Your task is to repeat the listing exactly.

═══ Given information ═══

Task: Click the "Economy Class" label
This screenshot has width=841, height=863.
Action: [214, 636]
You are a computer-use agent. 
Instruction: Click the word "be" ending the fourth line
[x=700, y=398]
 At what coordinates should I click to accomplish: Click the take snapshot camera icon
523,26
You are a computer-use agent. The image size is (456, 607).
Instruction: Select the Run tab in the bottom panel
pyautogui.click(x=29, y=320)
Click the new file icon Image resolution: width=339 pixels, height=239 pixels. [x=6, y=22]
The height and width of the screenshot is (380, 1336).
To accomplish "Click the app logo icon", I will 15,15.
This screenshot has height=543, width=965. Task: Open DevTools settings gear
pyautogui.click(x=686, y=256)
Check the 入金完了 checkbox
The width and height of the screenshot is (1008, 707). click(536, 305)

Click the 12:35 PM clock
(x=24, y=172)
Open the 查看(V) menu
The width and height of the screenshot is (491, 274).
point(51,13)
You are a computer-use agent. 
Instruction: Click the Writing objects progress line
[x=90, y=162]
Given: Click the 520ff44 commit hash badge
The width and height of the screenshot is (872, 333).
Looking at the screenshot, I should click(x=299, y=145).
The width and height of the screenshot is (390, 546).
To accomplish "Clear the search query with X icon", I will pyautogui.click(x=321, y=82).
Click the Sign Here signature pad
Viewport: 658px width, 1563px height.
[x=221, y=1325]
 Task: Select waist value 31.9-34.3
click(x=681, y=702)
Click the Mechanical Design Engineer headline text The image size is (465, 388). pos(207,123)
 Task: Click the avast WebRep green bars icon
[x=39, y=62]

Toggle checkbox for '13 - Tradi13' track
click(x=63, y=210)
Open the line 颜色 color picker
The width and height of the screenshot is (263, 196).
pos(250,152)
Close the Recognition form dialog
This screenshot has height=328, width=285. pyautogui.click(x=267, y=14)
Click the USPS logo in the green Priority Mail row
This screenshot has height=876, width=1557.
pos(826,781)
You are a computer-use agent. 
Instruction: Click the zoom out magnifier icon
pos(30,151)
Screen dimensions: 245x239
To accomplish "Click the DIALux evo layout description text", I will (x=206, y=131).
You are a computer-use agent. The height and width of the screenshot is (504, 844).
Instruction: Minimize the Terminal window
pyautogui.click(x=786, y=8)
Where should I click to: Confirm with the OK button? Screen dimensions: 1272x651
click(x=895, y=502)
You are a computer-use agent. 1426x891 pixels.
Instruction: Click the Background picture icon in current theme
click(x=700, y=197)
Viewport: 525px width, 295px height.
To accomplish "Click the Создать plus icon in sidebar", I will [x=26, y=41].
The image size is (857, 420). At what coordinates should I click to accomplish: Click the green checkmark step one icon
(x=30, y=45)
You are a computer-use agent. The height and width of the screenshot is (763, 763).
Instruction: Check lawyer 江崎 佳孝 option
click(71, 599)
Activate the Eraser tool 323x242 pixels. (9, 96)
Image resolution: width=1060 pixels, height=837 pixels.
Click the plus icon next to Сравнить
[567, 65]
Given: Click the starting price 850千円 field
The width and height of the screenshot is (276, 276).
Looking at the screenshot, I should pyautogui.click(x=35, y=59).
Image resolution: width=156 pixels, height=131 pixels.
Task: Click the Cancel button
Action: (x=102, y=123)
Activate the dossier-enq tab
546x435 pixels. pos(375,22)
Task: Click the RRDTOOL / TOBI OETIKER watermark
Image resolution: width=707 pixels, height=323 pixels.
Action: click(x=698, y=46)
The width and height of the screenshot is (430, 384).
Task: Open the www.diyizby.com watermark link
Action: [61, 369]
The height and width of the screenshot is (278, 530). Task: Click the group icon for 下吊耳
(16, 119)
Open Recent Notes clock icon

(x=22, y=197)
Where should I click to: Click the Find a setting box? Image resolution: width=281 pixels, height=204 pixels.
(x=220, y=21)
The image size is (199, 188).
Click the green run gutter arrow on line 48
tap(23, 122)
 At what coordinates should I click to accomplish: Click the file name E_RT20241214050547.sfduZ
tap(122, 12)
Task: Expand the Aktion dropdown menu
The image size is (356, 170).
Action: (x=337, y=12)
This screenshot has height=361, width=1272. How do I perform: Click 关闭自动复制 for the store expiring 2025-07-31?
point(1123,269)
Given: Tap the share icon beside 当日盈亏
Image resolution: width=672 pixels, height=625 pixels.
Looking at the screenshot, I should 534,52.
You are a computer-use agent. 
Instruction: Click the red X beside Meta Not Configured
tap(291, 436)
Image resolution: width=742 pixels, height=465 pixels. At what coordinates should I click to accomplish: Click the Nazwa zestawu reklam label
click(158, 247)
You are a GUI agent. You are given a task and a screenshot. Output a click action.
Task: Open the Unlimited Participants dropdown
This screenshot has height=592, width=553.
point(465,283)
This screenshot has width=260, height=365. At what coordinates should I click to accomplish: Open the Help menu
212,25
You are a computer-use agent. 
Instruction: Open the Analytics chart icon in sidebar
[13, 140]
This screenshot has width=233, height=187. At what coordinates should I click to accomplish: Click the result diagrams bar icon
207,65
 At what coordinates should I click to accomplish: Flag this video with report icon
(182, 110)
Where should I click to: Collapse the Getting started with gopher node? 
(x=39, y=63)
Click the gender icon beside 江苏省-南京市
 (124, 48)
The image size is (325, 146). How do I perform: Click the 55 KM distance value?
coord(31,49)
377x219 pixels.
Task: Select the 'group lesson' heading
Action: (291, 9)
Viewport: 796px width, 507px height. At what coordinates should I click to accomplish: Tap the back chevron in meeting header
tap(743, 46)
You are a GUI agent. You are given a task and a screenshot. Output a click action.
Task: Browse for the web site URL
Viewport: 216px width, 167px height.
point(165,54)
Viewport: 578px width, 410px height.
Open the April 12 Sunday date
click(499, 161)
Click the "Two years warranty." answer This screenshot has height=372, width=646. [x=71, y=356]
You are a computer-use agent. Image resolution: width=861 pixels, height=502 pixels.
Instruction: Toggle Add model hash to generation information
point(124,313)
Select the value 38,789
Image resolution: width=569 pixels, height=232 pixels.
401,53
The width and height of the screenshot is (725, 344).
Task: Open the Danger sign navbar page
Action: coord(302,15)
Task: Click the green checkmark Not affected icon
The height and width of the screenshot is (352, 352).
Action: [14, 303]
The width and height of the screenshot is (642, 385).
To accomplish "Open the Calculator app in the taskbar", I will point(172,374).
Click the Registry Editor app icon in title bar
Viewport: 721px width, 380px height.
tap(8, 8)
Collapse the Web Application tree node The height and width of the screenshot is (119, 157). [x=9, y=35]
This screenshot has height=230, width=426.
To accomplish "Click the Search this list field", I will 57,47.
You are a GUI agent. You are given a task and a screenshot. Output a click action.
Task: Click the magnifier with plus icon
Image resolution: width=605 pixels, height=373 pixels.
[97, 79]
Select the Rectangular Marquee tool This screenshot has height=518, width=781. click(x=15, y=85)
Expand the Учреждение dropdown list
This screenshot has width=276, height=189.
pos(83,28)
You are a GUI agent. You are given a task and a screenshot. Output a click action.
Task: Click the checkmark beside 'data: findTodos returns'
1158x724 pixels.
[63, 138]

═══

_Written solution_.
Task: Click the "Economy Class" label
This screenshot has width=841, height=863.
Action: [214, 636]
You are a computer-use agent. 
Instruction: Click the word "be" ending the fourth line
[x=700, y=398]
 At what coordinates should I click to accomplish: Click the take snapshot camera icon
523,26
You are a computer-use agent. The image size is (456, 607).
Instruction: Select the Run tab in the bottom panel
pyautogui.click(x=29, y=320)
Click the new file icon Image resolution: width=339 pixels, height=239 pixels. [x=6, y=22]
The height and width of the screenshot is (380, 1336).
To accomplish "Click the app logo icon", I will 15,15.
This screenshot has height=543, width=965. Task: Open DevTools settings gear
pyautogui.click(x=686, y=256)
Check the 入金完了 checkbox
The width and height of the screenshot is (1008, 707). click(536, 305)

Click the 12:35 PM clock
(x=24, y=172)
Open the 查看(V) menu
The width and height of the screenshot is (491, 274).
point(51,13)
You are a computer-use agent. 
Instruction: Click the Writing objects progress line
[x=90, y=162]
Given: Click the 520ff44 commit hash badge
The width and height of the screenshot is (872, 333).
Looking at the screenshot, I should click(x=299, y=145).
The width and height of the screenshot is (390, 546).
To accomplish "Clear the search query with X icon", I will pyautogui.click(x=321, y=82).
Click the Sign Here signature pad
Viewport: 658px width, 1563px height.
[x=221, y=1325]
 Task: Select waist value 31.9-34.3
click(x=681, y=702)
Click the Mechanical Design Engineer headline text The image size is (465, 388). pos(207,123)
 Task: Click the avast WebRep green bars icon
[x=39, y=62]

Toggle checkbox for '13 - Tradi13' track
click(x=63, y=210)
Open the line 颜色 color picker
The width and height of the screenshot is (263, 196).
pos(250,152)
Close the Recognition form dialog
This screenshot has height=328, width=285. pyautogui.click(x=267, y=14)
Click the USPS logo in the green Priority Mail row
This screenshot has height=876, width=1557.
pos(826,781)
You are a computer-use agent. 
Instruction: Click the zoom out magnifier icon
pos(30,151)
Screen dimensions: 245x239
To accomplish "Click the DIALux evo layout description text", I will (x=206, y=131).
You are a computer-use agent. The height and width of the screenshot is (504, 844).
Instruction: Minimize the Terminal window
pyautogui.click(x=786, y=8)
Where should I click to: Confirm with the OK button? Screen dimensions: 1272x651
click(x=895, y=502)
You are a computer-use agent. 1426x891 pixels.
Instruction: Click the Background picture icon in current theme
click(x=700, y=197)
Viewport: 525px width, 295px height.
To accomplish "Click the Создать plus icon in sidebar", I will [x=26, y=41].
The image size is (857, 420). At what coordinates should I click to accomplish: Click the green checkmark step one icon
(x=30, y=45)
You are a computer-use agent. The height and width of the screenshot is (763, 763).
Instruction: Check lawyer 江崎 佳孝 option
click(71, 599)
Activate the Eraser tool 323x242 pixels. (9, 96)
Image resolution: width=1060 pixels, height=837 pixels.
Click the plus icon next to Сравнить
[567, 65]
Given: Click the starting price 850千円 field
The width and height of the screenshot is (276, 276).
Looking at the screenshot, I should pyautogui.click(x=35, y=59).
Image resolution: width=156 pixels, height=131 pixels.
Task: Click the Cancel button
Action: (x=102, y=123)
Activate the dossier-enq tab
546x435 pixels. pos(375,22)
Task: Click the RRDTOOL / TOBI OETIKER watermark
Image resolution: width=707 pixels, height=323 pixels.
Action: click(x=698, y=46)
The width and height of the screenshot is (430, 384).
Task: Open the www.diyizby.com watermark link
Action: [61, 369]
The height and width of the screenshot is (278, 530). Task: Click the group icon for 下吊耳
(16, 119)
Open Recent Notes clock icon

(x=22, y=197)
Where should I click to: Click the Find a setting box? Image resolution: width=281 pixels, height=204 pixels.
(x=220, y=21)
The image size is (199, 188).
Click the green run gutter arrow on line 48
tap(23, 122)
 At what coordinates should I click to accomplish: Click the file name E_RT20241214050547.sfduZ
tap(122, 12)
Task: Expand the Aktion dropdown menu
The image size is (356, 170).
Action: (x=337, y=12)
This screenshot has height=361, width=1272. How do I perform: Click 关闭自动复制 for the store expiring 2025-07-31?
point(1123,269)
Given: Tap the share icon beside 当日盈亏
Image resolution: width=672 pixels, height=625 pixels.
Looking at the screenshot, I should 534,52.
You are a computer-use agent. 
Instruction: Click the red X beside Meta Not Configured
tap(291, 436)
Image resolution: width=742 pixels, height=465 pixels. At what coordinates should I click to accomplish: Click the Nazwa zestawu reklam label
click(158, 247)
You are a GUI agent. You are given a task and a screenshot. Output a click action.
Task: Open the Unlimited Participants dropdown
This screenshot has height=592, width=553.
point(465,283)
This screenshot has width=260, height=365. At what coordinates should I click to accomplish: Open the Help menu
212,25
You are a computer-use agent. 
Instruction: Open the Analytics chart icon in sidebar
[13, 140]
This screenshot has width=233, height=187. At what coordinates should I click to accomplish: Click the result diagrams bar icon
207,65
 At what coordinates should I click to accomplish: Flag this video with report icon
(182, 110)
Where should I click to: Collapse the Getting started with gopher node? 
(x=39, y=63)
Click the gender icon beside 江苏省-南京市
 (124, 48)
The image size is (325, 146). How do I perform: Click the 55 KM distance value?
coord(31,49)
377x219 pixels.
Task: Select the 'group lesson' heading
Action: (291, 9)
Viewport: 796px width, 507px height. At what coordinates should I click to accomplish: Tap the back chevron in meeting header
tap(743, 46)
You are a GUI agent. You are given a task and a screenshot. Output a click action.
Task: Browse for the web site URL
Viewport: 216px width, 167px height.
point(165,54)
Viewport: 578px width, 410px height.
Open the April 12 Sunday date
click(499, 161)
Click the "Two years warranty." answer This screenshot has height=372, width=646. [x=71, y=356]
You are a computer-use agent. Image resolution: width=861 pixels, height=502 pixels.
Instruction: Toggle Add model hash to generation information
point(124,313)
Select the value 38,789
Image resolution: width=569 pixels, height=232 pixels.
401,53
The width and height of the screenshot is (725, 344).
Task: Open the Danger sign navbar page
Action: coord(302,15)
Task: Click the green checkmark Not affected icon
The height and width of the screenshot is (352, 352).
Action: [14, 303]
The width and height of the screenshot is (642, 385).
To accomplish "Open the Calculator app in the taskbar", I will point(172,374).
Click the Registry Editor app icon in title bar
Viewport: 721px width, 380px height.
tap(8, 8)
Collapse the Web Application tree node The height and width of the screenshot is (119, 157). [x=9, y=35]
This screenshot has height=230, width=426.
To accomplish "Click the Search this list field", I will 57,47.
You are a GUI agent. You are given a task and a screenshot. Output a click action.
Task: Click the magnifier with plus icon
Image resolution: width=605 pixels, height=373 pixels.
[97, 79]
Select the Rectangular Marquee tool This screenshot has height=518, width=781. click(x=15, y=85)
Expand the Учреждение dropdown list
This screenshot has width=276, height=189.
pos(83,28)
You are a GUI agent. You are given a task and a screenshot. Output a click action.
Task: Click the checkmark beside 'data: findTodos returns'
1158x724 pixels.
[63, 138]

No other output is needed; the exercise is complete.